What is required. Reproduce every line of the items below verbatim, keeping their order and wording unchanged.
— Begin Provided data —
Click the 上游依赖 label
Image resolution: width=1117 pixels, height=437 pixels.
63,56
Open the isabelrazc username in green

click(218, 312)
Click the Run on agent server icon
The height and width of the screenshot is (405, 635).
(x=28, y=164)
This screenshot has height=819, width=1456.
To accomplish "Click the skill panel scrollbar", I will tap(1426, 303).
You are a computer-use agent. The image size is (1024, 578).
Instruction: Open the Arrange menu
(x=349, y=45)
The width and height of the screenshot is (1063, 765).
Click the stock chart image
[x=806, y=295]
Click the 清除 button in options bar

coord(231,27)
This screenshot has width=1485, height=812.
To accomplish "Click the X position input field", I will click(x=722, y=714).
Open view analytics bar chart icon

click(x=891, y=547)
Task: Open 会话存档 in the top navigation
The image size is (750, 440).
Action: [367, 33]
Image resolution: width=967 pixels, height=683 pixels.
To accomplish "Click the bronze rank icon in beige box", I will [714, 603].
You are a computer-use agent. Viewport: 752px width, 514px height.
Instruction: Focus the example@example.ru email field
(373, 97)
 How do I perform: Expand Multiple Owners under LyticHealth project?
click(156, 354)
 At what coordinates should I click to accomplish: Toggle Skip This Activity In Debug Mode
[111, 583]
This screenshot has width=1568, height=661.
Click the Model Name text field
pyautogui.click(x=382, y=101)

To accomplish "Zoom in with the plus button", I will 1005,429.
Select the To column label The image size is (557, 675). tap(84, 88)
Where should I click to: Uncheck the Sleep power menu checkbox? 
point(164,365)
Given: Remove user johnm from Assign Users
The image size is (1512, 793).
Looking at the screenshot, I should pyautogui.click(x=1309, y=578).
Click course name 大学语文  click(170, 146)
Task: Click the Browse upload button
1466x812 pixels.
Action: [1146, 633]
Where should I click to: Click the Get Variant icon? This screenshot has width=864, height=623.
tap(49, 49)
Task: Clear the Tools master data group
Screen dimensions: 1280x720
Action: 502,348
— End Provided data —
Answer for the task.
Click the 上游依赖 label
Image resolution: width=1117 pixels, height=437 pixels.
63,56
Open the isabelrazc username in green

click(218, 312)
Click the Run on agent server icon
The height and width of the screenshot is (405, 635).
(x=28, y=164)
This screenshot has height=819, width=1456.
To accomplish "Click the skill panel scrollbar", I will tap(1426, 303).
You are a computer-use agent. The image size is (1024, 578).
Instruction: Open the Arrange menu
(x=349, y=45)
The width and height of the screenshot is (1063, 765).
Click the stock chart image
[x=806, y=295]
Click the 清除 button in options bar

coord(231,27)
This screenshot has width=1485, height=812.
To accomplish "Click the X position input field", I will click(x=722, y=714).
Open view analytics bar chart icon

click(x=891, y=547)
Task: Open 会话存档 in the top navigation
The image size is (750, 440).
Action: [367, 33]
Image resolution: width=967 pixels, height=683 pixels.
To accomplish "Click the bronze rank icon in beige box", I will [714, 603].
You are a computer-use agent. Viewport: 752px width, 514px height.
Instruction: Focus the example@example.ru email field
(373, 97)
 How do I perform: Expand Multiple Owners under LyticHealth project?
click(156, 354)
 At what coordinates should I click to accomplish: Toggle Skip This Activity In Debug Mode
[111, 583]
This screenshot has width=1568, height=661.
Click the Model Name text field
pyautogui.click(x=382, y=101)

To accomplish "Zoom in with the plus button", I will 1005,429.
Select the To column label The image size is (557, 675). tap(84, 88)
Where should I click to: Uncheck the Sleep power menu checkbox? 
point(164,365)
Given: Remove user johnm from Assign Users
The image size is (1512, 793).
Looking at the screenshot, I should pyautogui.click(x=1309, y=578).
Click course name 大学语文  click(170, 146)
Task: Click the Browse upload button
1466x812 pixels.
Action: [1146, 633]
Where should I click to: Click the Get Variant icon? This screenshot has width=864, height=623.
tap(49, 49)
Task: Clear the Tools master data group
Screen dimensions: 1280x720
Action: 502,348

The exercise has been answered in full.